Content starts

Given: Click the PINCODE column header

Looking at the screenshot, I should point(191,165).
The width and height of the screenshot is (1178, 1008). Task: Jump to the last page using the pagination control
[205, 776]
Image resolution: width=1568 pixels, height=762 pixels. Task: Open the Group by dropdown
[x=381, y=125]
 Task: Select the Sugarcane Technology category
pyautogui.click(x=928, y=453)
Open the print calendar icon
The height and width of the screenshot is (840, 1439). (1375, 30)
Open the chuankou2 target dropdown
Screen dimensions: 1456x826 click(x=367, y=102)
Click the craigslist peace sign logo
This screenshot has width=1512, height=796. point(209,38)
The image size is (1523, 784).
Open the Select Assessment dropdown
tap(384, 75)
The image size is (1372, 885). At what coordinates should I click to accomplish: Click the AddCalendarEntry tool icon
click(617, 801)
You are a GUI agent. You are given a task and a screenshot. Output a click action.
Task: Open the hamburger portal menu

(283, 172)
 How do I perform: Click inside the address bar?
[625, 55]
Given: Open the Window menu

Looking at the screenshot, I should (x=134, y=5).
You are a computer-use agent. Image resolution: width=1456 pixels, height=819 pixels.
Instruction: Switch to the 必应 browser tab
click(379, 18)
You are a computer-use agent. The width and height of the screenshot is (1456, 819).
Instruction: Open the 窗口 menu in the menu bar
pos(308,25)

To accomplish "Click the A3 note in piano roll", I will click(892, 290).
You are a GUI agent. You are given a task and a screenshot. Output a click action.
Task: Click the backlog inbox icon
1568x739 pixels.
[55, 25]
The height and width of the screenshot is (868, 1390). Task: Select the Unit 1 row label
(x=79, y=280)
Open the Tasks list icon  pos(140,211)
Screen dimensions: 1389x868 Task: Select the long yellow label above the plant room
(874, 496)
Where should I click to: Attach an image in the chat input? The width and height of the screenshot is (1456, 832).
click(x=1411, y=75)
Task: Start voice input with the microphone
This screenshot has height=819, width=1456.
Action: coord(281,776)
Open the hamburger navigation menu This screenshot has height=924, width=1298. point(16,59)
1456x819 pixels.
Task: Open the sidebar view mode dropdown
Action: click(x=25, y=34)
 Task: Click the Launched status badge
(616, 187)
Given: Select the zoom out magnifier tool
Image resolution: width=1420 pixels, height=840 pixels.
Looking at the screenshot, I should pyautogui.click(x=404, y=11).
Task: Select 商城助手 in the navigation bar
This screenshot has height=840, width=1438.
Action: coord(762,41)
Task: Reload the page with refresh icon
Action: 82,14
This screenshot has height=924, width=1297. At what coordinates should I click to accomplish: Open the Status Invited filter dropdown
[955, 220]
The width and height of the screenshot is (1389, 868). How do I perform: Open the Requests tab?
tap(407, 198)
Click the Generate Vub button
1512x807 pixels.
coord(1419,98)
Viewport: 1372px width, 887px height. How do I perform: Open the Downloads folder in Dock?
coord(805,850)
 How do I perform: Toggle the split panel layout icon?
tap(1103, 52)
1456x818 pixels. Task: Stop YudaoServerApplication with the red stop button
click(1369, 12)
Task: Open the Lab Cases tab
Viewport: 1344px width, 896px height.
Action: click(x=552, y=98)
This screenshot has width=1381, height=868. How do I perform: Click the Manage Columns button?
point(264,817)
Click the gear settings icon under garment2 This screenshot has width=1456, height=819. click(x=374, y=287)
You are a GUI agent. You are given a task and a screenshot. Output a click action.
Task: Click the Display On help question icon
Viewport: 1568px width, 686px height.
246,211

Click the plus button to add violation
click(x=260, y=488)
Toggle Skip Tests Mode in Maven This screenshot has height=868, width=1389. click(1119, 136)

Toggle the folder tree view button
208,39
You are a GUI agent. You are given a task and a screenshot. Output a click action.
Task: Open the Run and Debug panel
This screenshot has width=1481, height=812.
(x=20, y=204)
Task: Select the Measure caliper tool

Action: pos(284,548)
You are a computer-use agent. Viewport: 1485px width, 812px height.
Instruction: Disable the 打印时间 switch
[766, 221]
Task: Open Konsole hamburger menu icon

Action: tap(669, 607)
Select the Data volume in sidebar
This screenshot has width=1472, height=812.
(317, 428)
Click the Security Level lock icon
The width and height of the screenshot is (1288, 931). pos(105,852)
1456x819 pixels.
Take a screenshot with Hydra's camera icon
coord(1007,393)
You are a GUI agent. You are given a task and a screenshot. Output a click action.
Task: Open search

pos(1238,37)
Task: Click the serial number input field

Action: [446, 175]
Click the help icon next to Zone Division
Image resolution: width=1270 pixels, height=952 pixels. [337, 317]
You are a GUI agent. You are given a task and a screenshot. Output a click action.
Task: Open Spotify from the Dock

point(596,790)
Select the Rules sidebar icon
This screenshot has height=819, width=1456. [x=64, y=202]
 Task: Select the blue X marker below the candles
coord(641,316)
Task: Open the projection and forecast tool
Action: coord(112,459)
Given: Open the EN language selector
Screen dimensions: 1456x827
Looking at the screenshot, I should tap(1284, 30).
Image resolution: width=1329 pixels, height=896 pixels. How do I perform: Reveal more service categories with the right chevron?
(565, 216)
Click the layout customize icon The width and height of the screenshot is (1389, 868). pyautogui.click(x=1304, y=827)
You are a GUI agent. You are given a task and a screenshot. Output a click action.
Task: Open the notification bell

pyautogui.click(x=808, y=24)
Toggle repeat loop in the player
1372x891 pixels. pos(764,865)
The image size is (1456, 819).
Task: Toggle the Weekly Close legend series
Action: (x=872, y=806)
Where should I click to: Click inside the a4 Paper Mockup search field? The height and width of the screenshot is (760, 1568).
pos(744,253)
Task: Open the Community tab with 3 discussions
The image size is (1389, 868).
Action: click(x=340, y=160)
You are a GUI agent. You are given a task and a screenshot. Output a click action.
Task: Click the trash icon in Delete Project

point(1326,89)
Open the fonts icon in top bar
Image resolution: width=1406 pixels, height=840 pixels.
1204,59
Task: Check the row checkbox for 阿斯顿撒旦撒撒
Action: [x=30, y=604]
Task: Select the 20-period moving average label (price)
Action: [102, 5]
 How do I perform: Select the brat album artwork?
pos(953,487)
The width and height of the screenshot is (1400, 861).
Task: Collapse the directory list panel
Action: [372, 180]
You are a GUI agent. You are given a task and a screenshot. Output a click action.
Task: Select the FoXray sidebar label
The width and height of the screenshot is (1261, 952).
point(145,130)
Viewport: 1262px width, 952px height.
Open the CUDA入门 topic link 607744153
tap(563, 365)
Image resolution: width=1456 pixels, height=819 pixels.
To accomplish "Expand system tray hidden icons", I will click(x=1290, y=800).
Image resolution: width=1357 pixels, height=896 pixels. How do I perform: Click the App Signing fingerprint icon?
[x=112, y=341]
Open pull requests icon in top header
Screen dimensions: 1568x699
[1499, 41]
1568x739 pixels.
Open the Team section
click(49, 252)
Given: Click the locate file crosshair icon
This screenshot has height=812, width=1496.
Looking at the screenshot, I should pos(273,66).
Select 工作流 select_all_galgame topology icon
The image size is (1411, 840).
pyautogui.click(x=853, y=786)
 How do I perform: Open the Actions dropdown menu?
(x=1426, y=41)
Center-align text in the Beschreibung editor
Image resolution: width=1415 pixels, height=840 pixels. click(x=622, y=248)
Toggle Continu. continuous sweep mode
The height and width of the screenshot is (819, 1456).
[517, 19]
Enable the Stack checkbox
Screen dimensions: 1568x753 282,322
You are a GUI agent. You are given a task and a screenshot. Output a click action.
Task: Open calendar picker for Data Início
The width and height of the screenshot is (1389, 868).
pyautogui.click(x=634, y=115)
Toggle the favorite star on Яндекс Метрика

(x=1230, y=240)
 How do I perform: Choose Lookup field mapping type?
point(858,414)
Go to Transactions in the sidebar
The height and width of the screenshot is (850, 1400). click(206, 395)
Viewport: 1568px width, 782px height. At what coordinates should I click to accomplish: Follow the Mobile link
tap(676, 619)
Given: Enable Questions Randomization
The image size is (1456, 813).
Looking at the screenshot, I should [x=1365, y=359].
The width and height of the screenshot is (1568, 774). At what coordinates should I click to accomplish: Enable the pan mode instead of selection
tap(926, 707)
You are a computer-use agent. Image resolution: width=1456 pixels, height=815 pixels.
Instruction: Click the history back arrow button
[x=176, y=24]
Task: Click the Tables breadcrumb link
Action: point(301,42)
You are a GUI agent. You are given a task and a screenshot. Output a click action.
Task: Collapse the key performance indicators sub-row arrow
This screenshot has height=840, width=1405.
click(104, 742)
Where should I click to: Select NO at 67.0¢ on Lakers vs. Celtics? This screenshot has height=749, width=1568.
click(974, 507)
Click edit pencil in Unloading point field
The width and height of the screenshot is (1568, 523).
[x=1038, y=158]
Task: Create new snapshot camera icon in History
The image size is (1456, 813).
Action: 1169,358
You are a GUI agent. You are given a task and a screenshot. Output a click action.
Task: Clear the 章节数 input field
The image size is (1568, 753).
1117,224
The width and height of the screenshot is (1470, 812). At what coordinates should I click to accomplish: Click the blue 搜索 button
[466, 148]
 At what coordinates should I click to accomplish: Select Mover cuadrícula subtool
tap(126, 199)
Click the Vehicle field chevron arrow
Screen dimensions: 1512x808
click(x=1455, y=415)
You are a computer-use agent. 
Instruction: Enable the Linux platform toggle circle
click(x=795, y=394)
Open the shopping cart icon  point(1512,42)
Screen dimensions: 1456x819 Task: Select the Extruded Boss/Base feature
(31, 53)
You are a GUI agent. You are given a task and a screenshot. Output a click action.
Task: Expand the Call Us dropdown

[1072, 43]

Content ends

→ **Task requirements**: Nothing but the lines above from the one containing "Instruction: Click the" through the one containing "Task: Collapse the key" should appear in the answer, each repeated exactly.

→ **Task response**:
Instruction: Click the history back arrow button
[x=176, y=24]
Task: Click the Tables breadcrumb link
Action: point(301,42)
You are a GUI agent. You are given a task and a screenshot. Output a click action.
Task: Collapse the key performance indicators sub-row arrow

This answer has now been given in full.